### WHAT IS BEING ASKED
Copy the records exactly. Every line must match.

»»

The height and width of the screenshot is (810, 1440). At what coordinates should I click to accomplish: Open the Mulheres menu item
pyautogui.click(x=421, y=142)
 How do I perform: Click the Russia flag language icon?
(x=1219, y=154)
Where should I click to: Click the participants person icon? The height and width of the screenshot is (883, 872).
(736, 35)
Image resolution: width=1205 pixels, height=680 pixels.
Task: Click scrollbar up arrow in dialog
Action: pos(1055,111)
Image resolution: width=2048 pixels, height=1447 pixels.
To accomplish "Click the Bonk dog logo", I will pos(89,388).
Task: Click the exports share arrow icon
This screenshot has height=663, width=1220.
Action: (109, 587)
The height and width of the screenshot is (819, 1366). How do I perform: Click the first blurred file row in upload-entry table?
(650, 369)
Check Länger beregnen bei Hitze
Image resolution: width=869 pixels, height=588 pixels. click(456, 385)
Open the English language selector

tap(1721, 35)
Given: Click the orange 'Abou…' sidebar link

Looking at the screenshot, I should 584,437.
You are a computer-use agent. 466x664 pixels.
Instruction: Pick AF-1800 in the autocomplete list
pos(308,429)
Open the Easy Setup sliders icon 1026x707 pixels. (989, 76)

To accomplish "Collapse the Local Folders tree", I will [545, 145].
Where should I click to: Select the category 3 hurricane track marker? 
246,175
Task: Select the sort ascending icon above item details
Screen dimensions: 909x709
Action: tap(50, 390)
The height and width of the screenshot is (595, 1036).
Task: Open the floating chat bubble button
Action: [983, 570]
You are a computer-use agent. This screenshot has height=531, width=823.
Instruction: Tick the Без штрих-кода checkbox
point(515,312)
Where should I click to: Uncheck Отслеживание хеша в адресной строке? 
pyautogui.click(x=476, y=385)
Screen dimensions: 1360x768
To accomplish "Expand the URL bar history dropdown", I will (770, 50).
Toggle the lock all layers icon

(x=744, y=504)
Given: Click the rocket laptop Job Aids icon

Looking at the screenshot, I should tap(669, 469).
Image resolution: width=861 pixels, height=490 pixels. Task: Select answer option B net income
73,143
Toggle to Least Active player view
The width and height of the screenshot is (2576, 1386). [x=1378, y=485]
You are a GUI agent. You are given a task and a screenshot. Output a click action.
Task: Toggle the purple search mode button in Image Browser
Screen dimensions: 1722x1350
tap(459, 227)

««

### ANSWER FOR THE TASK
The height and width of the screenshot is (810, 1440). At what coordinates should I click to accomplish: Open the Mulheres menu item
pyautogui.click(x=421, y=142)
 How do I perform: Click the Russia flag language icon?
(x=1219, y=154)
Where should I click to: Click the participants person icon? The height and width of the screenshot is (883, 872).
(736, 35)
Image resolution: width=1205 pixels, height=680 pixels.
Task: Click scrollbar up arrow in dialog
Action: pos(1055,111)
Image resolution: width=2048 pixels, height=1447 pixels.
To accomplish "Click the Bonk dog logo", I will pos(89,388).
Task: Click the exports share arrow icon
This screenshot has height=663, width=1220.
Action: (109, 587)
The height and width of the screenshot is (819, 1366). How do I perform: Click the first blurred file row in upload-entry table?
(650, 369)
Check Länger beregnen bei Hitze
Image resolution: width=869 pixels, height=588 pixels. click(456, 385)
Open the English language selector

tap(1721, 35)
Given: Click the orange 'Abou…' sidebar link

Looking at the screenshot, I should 584,437.
You are a computer-use agent. 466x664 pixels.
Instruction: Pick AF-1800 in the autocomplete list
pos(308,429)
Open the Easy Setup sliders icon 1026x707 pixels. (989, 76)

To accomplish "Collapse the Local Folders tree", I will [545, 145].
Where should I click to: Select the category 3 hurricane track marker? 
246,175
Task: Select the sort ascending icon above item details
Screen dimensions: 909x709
Action: tap(50, 390)
The height and width of the screenshot is (595, 1036).
Task: Open the floating chat bubble button
Action: [983, 570]
You are a computer-use agent. This screenshot has height=531, width=823.
Instruction: Tick the Без штрих-кода checkbox
point(515,312)
Where should I click to: Uncheck Отслеживание хеша в адресной строке? 
pyautogui.click(x=476, y=385)
Screen dimensions: 1360x768
To accomplish "Expand the URL bar history dropdown", I will (770, 50).
Toggle the lock all layers icon

(x=744, y=504)
Given: Click the rocket laptop Job Aids icon

Looking at the screenshot, I should tap(669, 469).
Image resolution: width=861 pixels, height=490 pixels. Task: Select answer option B net income
73,143
Toggle to Least Active player view
The width and height of the screenshot is (2576, 1386). [x=1378, y=485]
You are a GUI agent. You are given a task and a screenshot. Output a click action.
Task: Toggle the purple search mode button in Image Browser
Screen dimensions: 1722x1350
tap(459, 227)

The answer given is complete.